§ **Problem**
Word for word, return every record.

[Opening Exercise data section]

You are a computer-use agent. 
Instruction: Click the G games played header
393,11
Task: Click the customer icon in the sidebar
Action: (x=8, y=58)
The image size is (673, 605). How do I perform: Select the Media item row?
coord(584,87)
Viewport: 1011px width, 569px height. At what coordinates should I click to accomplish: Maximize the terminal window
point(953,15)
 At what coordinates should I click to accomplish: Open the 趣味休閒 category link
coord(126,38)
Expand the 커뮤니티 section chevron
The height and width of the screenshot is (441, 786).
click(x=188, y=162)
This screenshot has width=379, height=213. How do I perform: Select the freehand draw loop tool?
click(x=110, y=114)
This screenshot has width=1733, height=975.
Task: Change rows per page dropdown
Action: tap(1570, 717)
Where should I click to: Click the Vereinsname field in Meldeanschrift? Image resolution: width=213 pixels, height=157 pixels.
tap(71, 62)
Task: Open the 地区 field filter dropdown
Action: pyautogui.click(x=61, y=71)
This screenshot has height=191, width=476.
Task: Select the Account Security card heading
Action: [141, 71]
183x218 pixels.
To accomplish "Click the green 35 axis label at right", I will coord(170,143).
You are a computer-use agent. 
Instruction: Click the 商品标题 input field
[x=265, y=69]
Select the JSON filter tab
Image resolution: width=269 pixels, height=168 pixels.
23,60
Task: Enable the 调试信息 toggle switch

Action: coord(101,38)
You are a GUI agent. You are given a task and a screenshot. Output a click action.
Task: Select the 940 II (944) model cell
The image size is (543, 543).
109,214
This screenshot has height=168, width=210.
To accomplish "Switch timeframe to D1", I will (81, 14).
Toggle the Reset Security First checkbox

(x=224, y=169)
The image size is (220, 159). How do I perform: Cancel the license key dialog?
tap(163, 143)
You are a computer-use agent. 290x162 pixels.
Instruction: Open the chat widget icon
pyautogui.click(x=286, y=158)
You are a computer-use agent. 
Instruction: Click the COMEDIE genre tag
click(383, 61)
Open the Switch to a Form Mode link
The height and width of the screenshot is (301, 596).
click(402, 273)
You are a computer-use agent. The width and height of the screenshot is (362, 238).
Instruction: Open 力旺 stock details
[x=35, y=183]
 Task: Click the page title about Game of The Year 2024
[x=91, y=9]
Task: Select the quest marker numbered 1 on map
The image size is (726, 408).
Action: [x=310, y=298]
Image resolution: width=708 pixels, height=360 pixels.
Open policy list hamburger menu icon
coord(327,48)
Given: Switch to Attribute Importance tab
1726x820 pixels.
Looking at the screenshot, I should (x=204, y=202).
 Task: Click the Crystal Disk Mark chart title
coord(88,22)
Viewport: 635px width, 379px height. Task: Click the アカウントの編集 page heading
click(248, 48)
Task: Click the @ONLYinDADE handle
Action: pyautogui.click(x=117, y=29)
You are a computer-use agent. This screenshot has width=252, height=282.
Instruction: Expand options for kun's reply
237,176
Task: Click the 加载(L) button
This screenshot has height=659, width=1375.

[Closing Exercise data section]

§ **Exercise response**
You are a computer-use agent. 
Instruction: Click the G games played header
393,11
Task: Click the customer icon in the sidebar
Action: (x=8, y=58)
The image size is (673, 605). How do I perform: Select the Media item row?
coord(584,87)
Viewport: 1011px width, 569px height. At what coordinates should I click to accomplish: Maximize the terminal window
point(953,15)
 At what coordinates should I click to accomplish: Open the 趣味休閒 category link
coord(126,38)
Expand the 커뮤니티 section chevron
The height and width of the screenshot is (441, 786).
click(x=188, y=162)
This screenshot has width=379, height=213. How do I perform: Select the freehand draw loop tool?
click(x=110, y=114)
This screenshot has width=1733, height=975.
Task: Change rows per page dropdown
Action: tap(1570, 717)
Where should I click to: Click the Vereinsname field in Meldeanschrift? Image resolution: width=213 pixels, height=157 pixels.
tap(71, 62)
Task: Open the 地区 field filter dropdown
Action: pyautogui.click(x=61, y=71)
This screenshot has height=191, width=476.
Task: Select the Account Security card heading
Action: [141, 71]
183x218 pixels.
To accomplish "Click the green 35 axis label at right", I will coord(170,143).
You are a computer-use agent. 
Instruction: Click the 商品标题 input field
[x=265, y=69]
Select the JSON filter tab
Image resolution: width=269 pixels, height=168 pixels.
23,60
Task: Enable the 调试信息 toggle switch

Action: coord(101,38)
You are a GUI agent. You are given a task and a screenshot. Output a click action.
Task: Select the 940 II (944) model cell
The image size is (543, 543).
109,214
This screenshot has height=168, width=210.
To accomplish "Switch timeframe to D1", I will (81, 14).
Toggle the Reset Security First checkbox

(x=224, y=169)
The image size is (220, 159). How do I perform: Cancel the license key dialog?
tap(163, 143)
You are a computer-use agent. 290x162 pixels.
Instruction: Open the chat widget icon
pyautogui.click(x=286, y=158)
You are a computer-use agent. 
Instruction: Click the COMEDIE genre tag
click(383, 61)
Open the Switch to a Form Mode link
The height and width of the screenshot is (301, 596).
click(402, 273)
You are a computer-use agent. The width and height of the screenshot is (362, 238).
Instruction: Open 力旺 stock details
[x=35, y=183]
 Task: Click the page title about Game of The Year 2024
[x=91, y=9]
Task: Select the quest marker numbered 1 on map
The image size is (726, 408).
Action: [x=310, y=298]
Image resolution: width=708 pixels, height=360 pixels.
Open policy list hamburger menu icon
coord(327,48)
Given: Switch to Attribute Importance tab
1726x820 pixels.
Looking at the screenshot, I should (x=204, y=202).
 Task: Click the Crystal Disk Mark chart title
coord(88,22)
Viewport: 635px width, 379px height. Task: Click the アカウントの編集 page heading
click(248, 48)
Task: Click the @ONLYinDADE handle
Action: pyautogui.click(x=117, y=29)
You are a computer-use agent. This screenshot has width=252, height=282.
Instruction: Expand options for kun's reply
237,176
Task: Click the 加载(L) button
This screenshot has height=659, width=1375.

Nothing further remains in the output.